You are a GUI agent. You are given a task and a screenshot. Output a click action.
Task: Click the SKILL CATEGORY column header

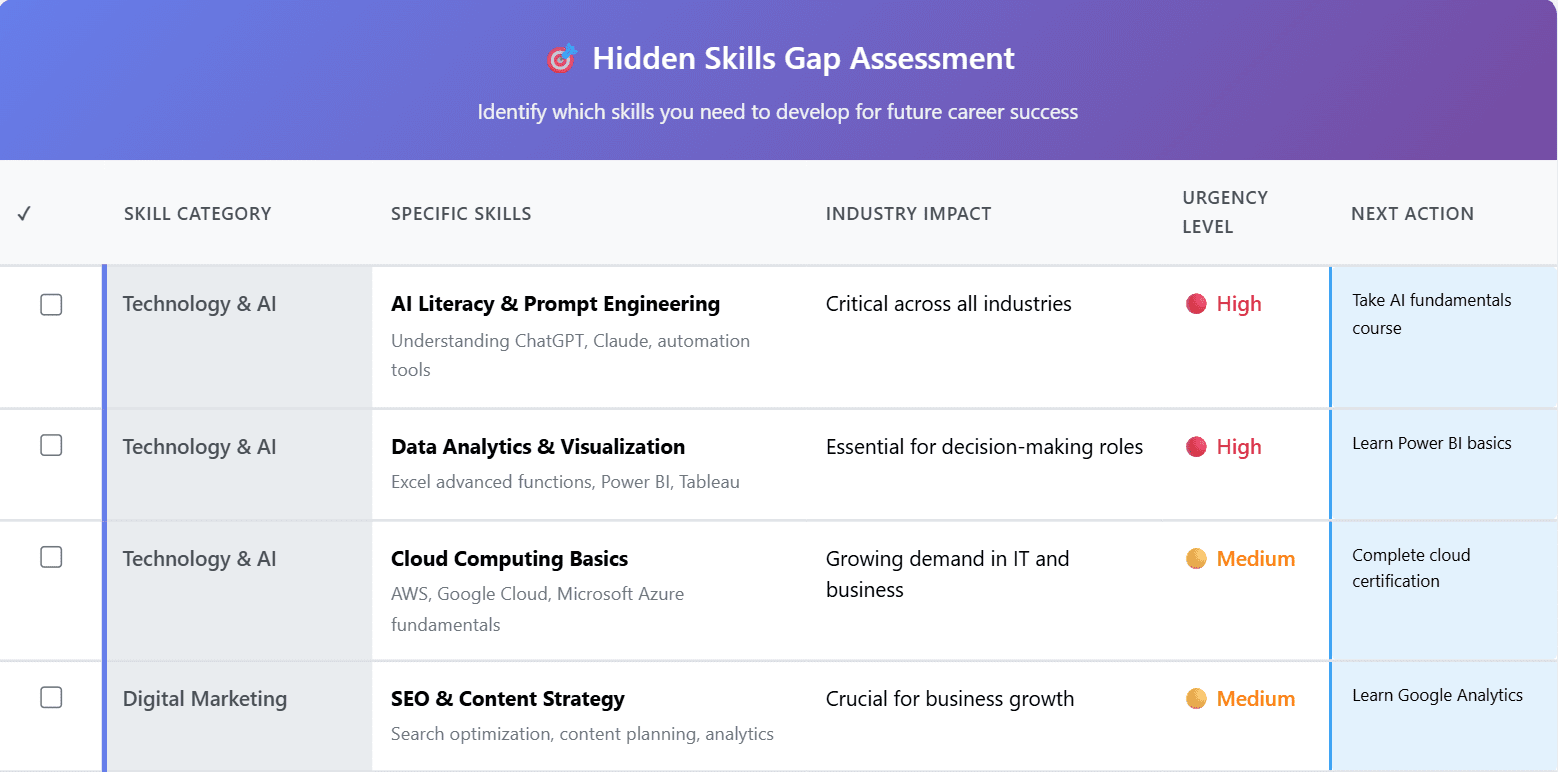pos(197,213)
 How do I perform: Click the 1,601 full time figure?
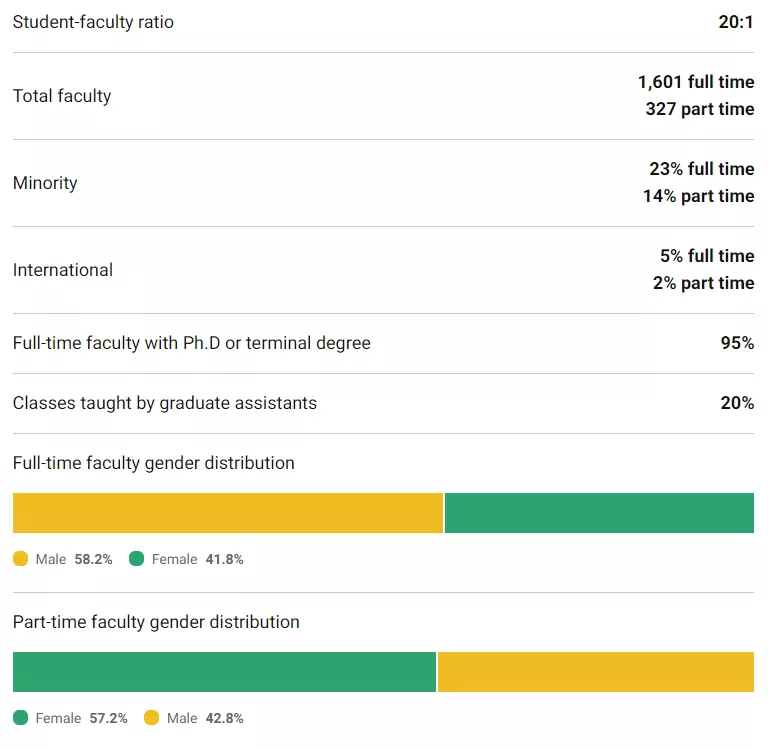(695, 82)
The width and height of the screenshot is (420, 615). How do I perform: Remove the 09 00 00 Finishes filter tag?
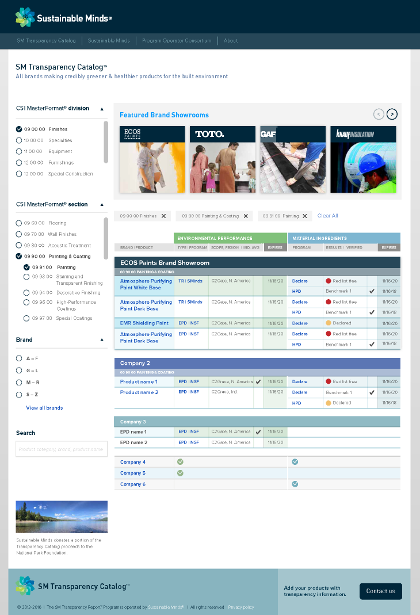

* * *

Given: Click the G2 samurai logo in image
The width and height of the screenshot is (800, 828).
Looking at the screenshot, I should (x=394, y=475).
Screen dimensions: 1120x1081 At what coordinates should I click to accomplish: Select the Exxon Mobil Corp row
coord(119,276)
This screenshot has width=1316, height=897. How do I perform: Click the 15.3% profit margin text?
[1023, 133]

● **PROMPT**
Above this task is a listing with pictures in it. Retype only the lines from the one containing "You are a GUI" through the one containing "The width and height of the screenshot is (420, 615).", both included, and not the pictures.

● **OUTPUT BELOW**
You are a GUI agent. You are given a task and a screenshot. Output a click action.
Task: Click the SKILL CATEGORY column header

pos(197,213)
 How do I perform: Click the 1,601 full time figure?
(695, 82)
The width and height of the screenshot is (420, 615). How do I perform: Remove the 09 00 00 Finishes filter tag?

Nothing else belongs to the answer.